• DOCUMENT PASSAGE:
* START *

Mass memory 630 illustrates another example of computer storage media for the storage of information such as computer-readable instructions, data structures, program modules, or other data. Mass memory 630 stores a basic input/output system (“BIOS”) 640 for controlling the low-level operation of the computing device 600. The mass memory also stores an operating system 641 for controlling the operation of the computing device 600.
Applications 642 may include computer-executable instructions which, when executed by the computing device 600, perform any of the methods (or portions of the methods) described previously in the description of the preceding Figures. In some embodiments, the software or programs implementing the method embodiments can be read from a hard disk drive (not illustrated) and temporarily stored in RAM 632 by CPU 622. CPU 622 may then read the software or data from RAM 632, process them, and store them to RAM 632 again.
The computing device 600 may optionally communicate with a base station (not shown) or directly with another computing device. Network interface 650 is sometimes known as a transceiver, transceiving device, or network interface card (NIC).
The audio interface 652 produces and receives audio signals such as the sound of a human voice. For example, the audio interface 652 may be coupled to a speaker and microphone (not shown) to enable telecommunication with others or generate an audio acknowledgment for some action. Display 654 may be a liquid crystal display (LCD), gas plasma, light-emitting diode (LED), or any other type of display used with a computing device. Display 654 may also include a touch-sensitive screen arranged to receive input from an object such as a stylus or a digit from a human hand.
Keypad 656 may comprise any input device arranged to receive input from a user. Illuminator 658 may provide a status indication or provide light.
The computing device 600 also comprises an input/output interface 660 for communicating with external devices, using communication technologies, such as USB, infrared, Bluetooth™, or the like. The haptic interface 662 provides tactile feedback to a user of the client device.

* END *

• YOUR TASKS:
#1 List every display technology that the description of computing device 600 names for Display 654.
#2 Extend the description of computing device 600 beyond its final sentence.
The listing that follows has no connection to the description of computing device 600.

• DATA EXTRACT:
* START *

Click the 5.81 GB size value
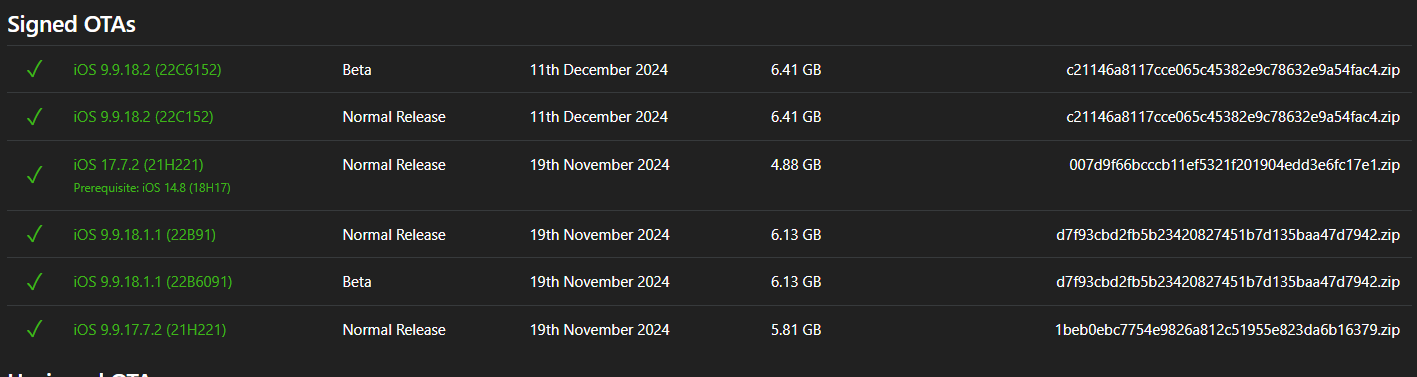 pyautogui.click(x=796, y=329)
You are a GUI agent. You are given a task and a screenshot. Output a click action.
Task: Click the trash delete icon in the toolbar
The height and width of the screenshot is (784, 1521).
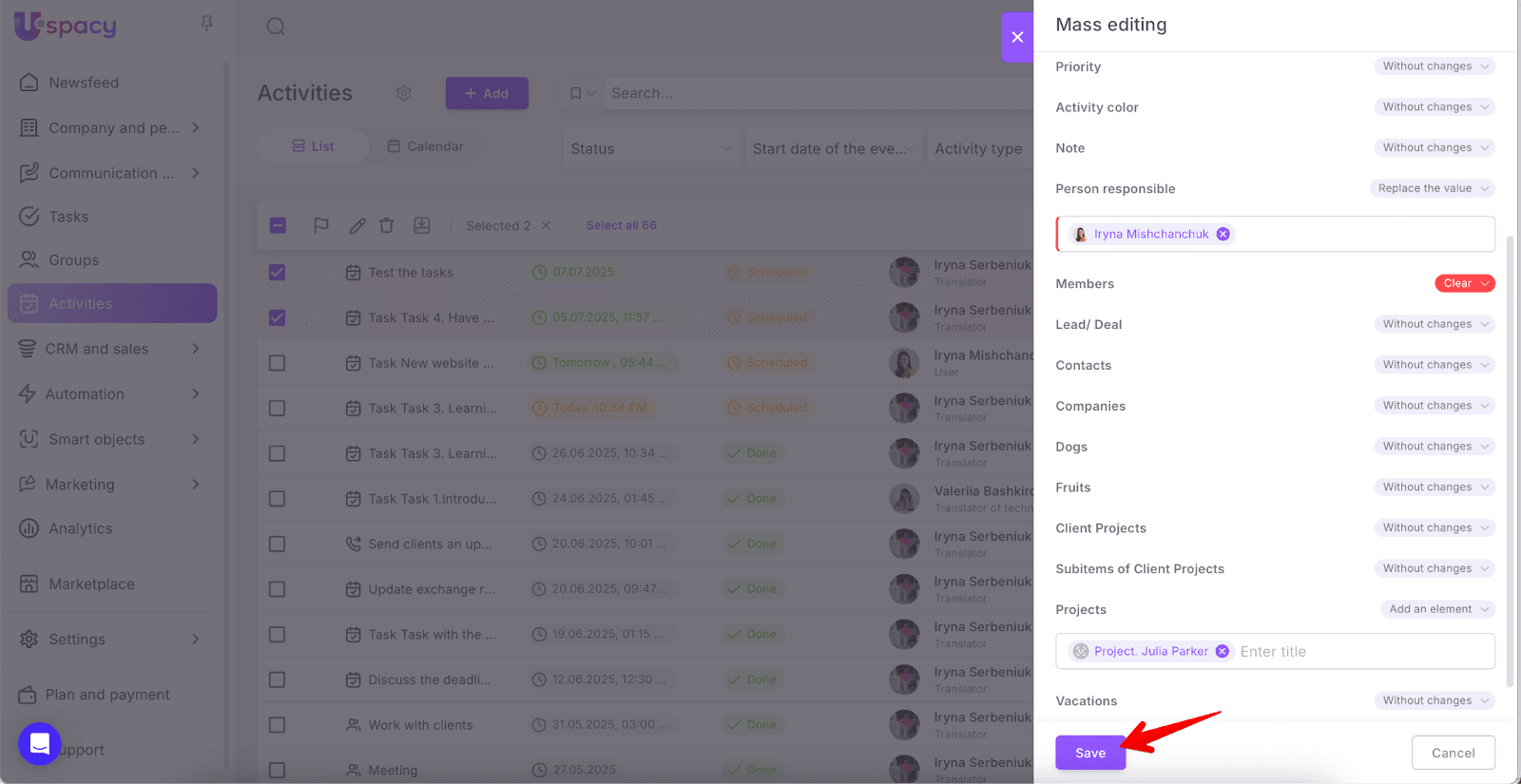coord(387,225)
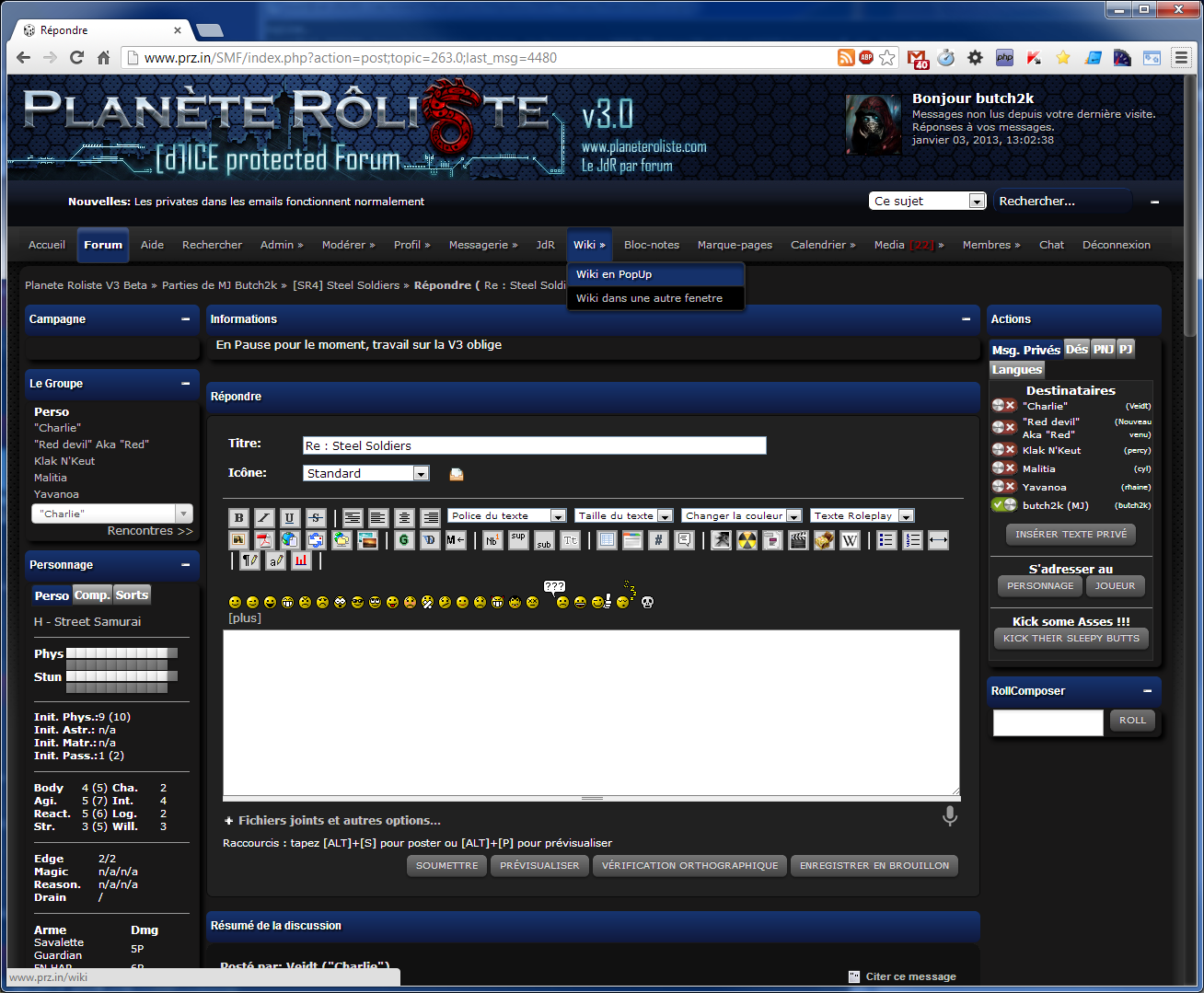The height and width of the screenshot is (993, 1204).
Task: Insert the skull smiley
Action: pyautogui.click(x=647, y=602)
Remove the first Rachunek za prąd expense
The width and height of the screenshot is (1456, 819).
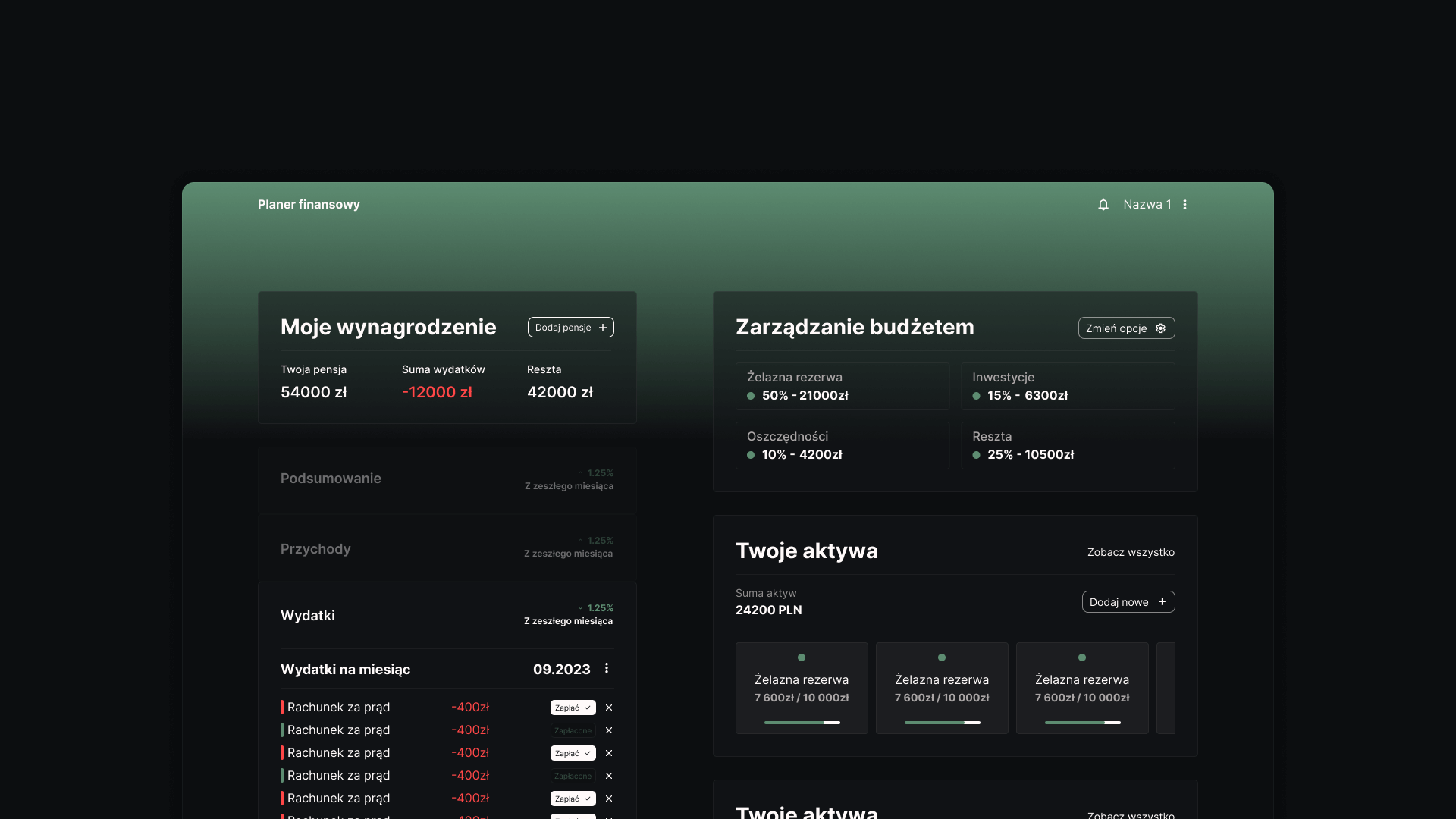click(609, 707)
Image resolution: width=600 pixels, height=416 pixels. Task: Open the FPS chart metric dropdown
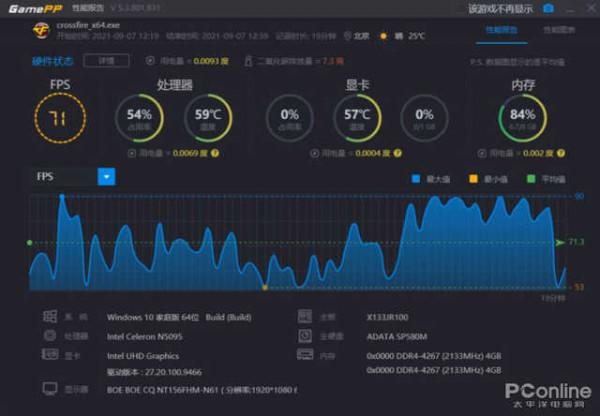click(x=106, y=176)
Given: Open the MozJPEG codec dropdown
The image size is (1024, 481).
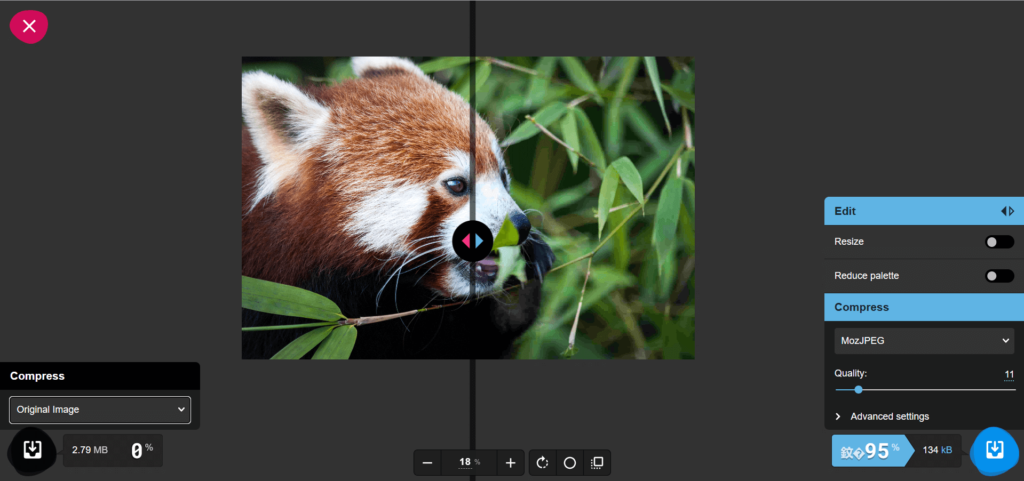Looking at the screenshot, I should click(924, 341).
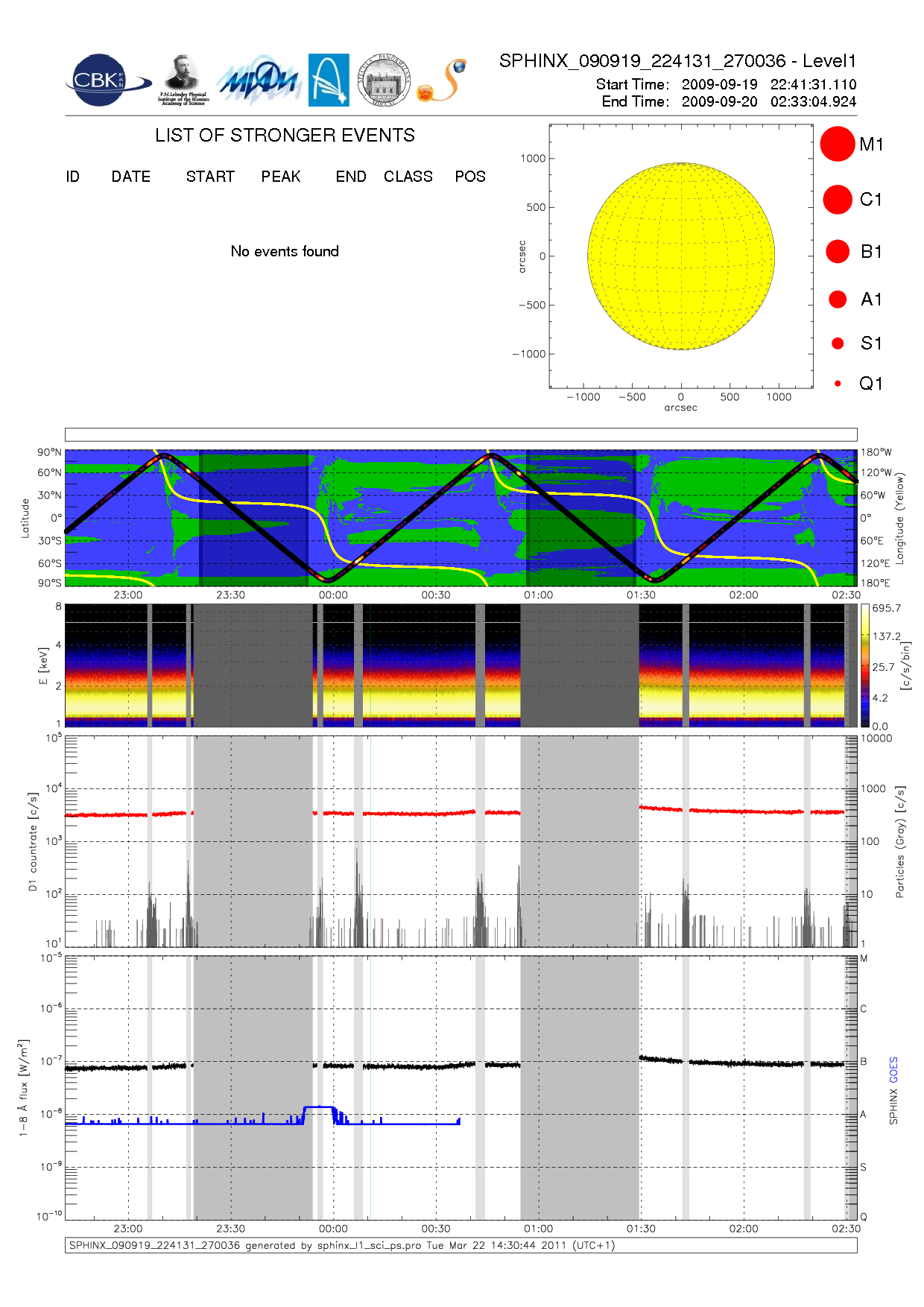Click the A1 red circle legend marker

pos(838,300)
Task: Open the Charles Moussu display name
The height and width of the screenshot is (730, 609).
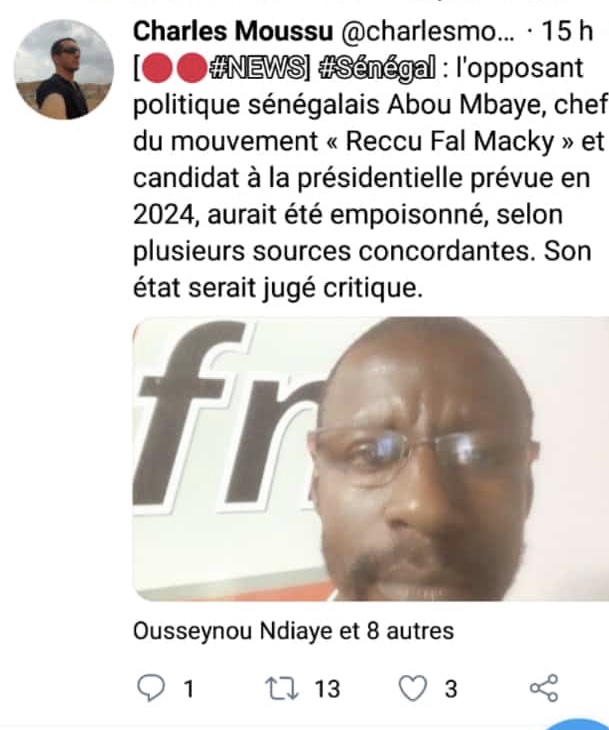Action: click(x=233, y=32)
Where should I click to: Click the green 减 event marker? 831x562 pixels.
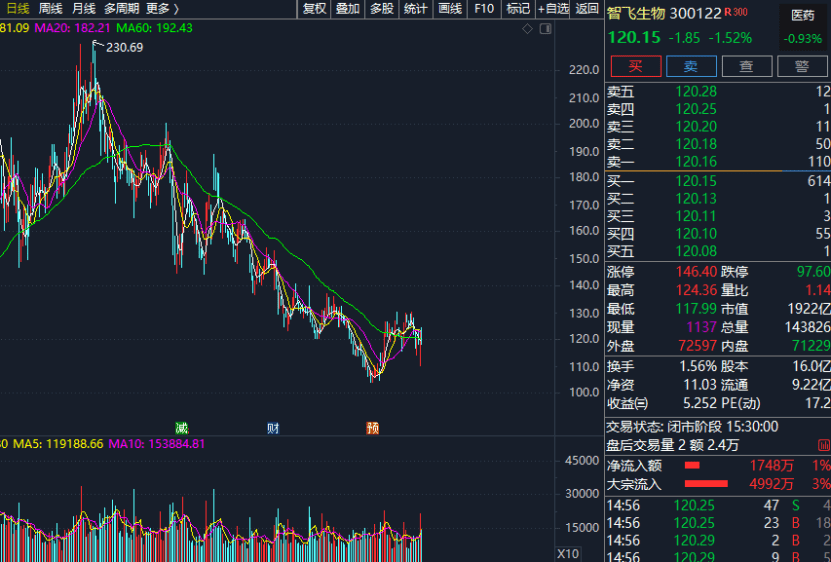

* END *

• ANSWER LIST:
#1 Liquid crystal display (LCD), gas plasma, light-emitting diode (LED)

#2
The optional GPS transceiver 664 can determine the physical coordinates of the computing device 600 on the surface of the Earth, which typically outputs a location as latitude and longitude values. GPS transceiver 664 can also employ other geo-positioning mechanisms, including, but not limited to, triangulation, assisted GPS (AGPS), E-OTD, CI, SAI, ETA, BSS, or the like, to further determine the physical location of the computing device 600 on the surface of the Earth. In one embodiment, however, the computing device 600 may communicate through other components, providing other information that may be employed to determine a physical location of the device, including, for example, a MAC address, IP address, or the like.
The present disclosure has been described with reference to the accompanying drawings, which form a part hereof, and which show, by way of non-limiting illustration, certain example embodiments. Subject matter may, however, be embodied in a variety of different forms and, therefore, covered or claimed subject matter is intended to be construed as not being limited to any example embodiments set forth herein; example embodiments are provided merely to be illustrative. Likewise, a reasonably broad scope for claimed or covered subject matter is intended. Among other things, for example, subject matter may be embodied as methods, devices, components, or systems. Accordingly, embodiments may, for example, take the form of hardware, software, firmware or any combination thereof (other than software per se). The following detailed description is, therefore, not intended to be taken in a limiting sense.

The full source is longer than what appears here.